On pourrait sourire, nous les français sarcastiques, devant tant de patriotisme niais. Mais est-on si différent ? Le Professsore se permet d’avancer ici sa théorie fétiche sur les rapports USA-France : si l’on se déteste et l’on s’apprécie autant, c’est peut-être qu’on est pareils, non ? Car en cette période de 14 juillet, comment nier l’évidence ? Qui continue (seul pays en Europe, à notre connaissance) à faire défiler ses soldats le jour de la fête nationale ? Qui fait un drame quand une politique en conteste le bien-fondé ? Ou que trois footballeurs ne chantent pas la Marseillaise ? Qui veut exporter dans le monde entier son TGV, son paquebot France, son Rafale, son Minitel, ou sa filière hippique ? Qui est aussi fière d’elle-même, de son histoire, même la plus ténébreuse (Napoléon) ? Qui ? L’Amérique évidemment, qui croit dur comme fer en sa « Destinée Manifeste ». Il y a cent ans, nous gouvernions le monde, avec les anglais. Qui croit encore pouvoir le gouverner ? Nous, pas les anglais.
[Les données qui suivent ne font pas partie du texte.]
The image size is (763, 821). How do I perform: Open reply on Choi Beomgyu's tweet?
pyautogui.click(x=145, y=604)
Sorkin, en jouant à la fois de la fibre patriote, et du mélo, s’est tout simplement ouvert les portes d’une des plus grandes chaînes US. Ensuite, il a braqué l’épicière et fait tout ce qu’il voulait, c’est à dire une formidable leçon de politique, de diplomatie, d’économie, étalée sur un cursus de 7 ans, en 155 leçons de 40mn.
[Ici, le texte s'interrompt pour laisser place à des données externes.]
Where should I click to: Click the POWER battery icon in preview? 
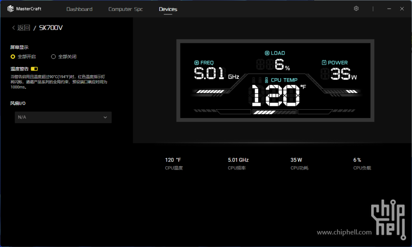click(x=324, y=63)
Prix du pétrole, rôle du sénat, liens sordides avec l’Arabie Saoudite, 11 septembre, obstruction parlementaire, Israël, Minutemen, Filibustering, Projection Mercator, 5ème amendement, Cour Suprême, Primaire du New Hampshire, manipulation des journalistes… Dans chaque épisode, A la Maison Blanche abordait au moins deux de ces sujets, parfois très ardus, et les rendait simples. Une formidable leçon de télévision.
Au delà de l’ambition énorme de The West Wing, sa réussite s’explique par une maestria incroyable des codes télévisuels, maîtrisés aussi bien par le père géniteur (Aaron Sorkin), que la famille d’accueil (John Wells, devenu showrunner après le burn-out de Sorkin)
En créant ces personnages formidables (les 5 « Bartlet Men » d’origine (Leo, Josh, Toby, CJ, Sam), en sachant gérer les départs de stars (Rob Lowe, pourtant l’As de cœur de la saison 1, par Joshua Malina), en sachant faire monter ou descendre alternativement des personnages (Charlie et Zoey), A La Maison Blanche a réussi là où beaucoup ont échoué (Lost, 24…)
Mais surtout, ultime tabou, les producteurs/scénaristes de The West Wing ont osé briser le moule originel de la série, respectant en cela le rythme des institutions américaines. Puisque Bartlet ne pouvait être réélu, son personnage devait céder la place à un autre personnage principal, le candidat démocrate Matt Santos (formidable Jimmy Smits revenu d’entre les morts de NYPD Blue) et son tout nouveau conseiller, Josh Lyman. Oser propulser un des seconds rôles sur le devant de la scène, créer un nouveau personnage principal, mettre dans l’ombre (tout en les conservant à proximité) le reste du cast, voilà le chef d’œuvre de mécanique de précision qu’a réussi A la Maison Blanche*.
Aura-t-on le courage, un jour, de revoir tout The West Wing ? On ne sait.
Il le faudrait, pourtant.
*On imagine les négociations interminables avec les acteurs, si chatouilleux de leurs précieuses secondes d’apparition à l’écran.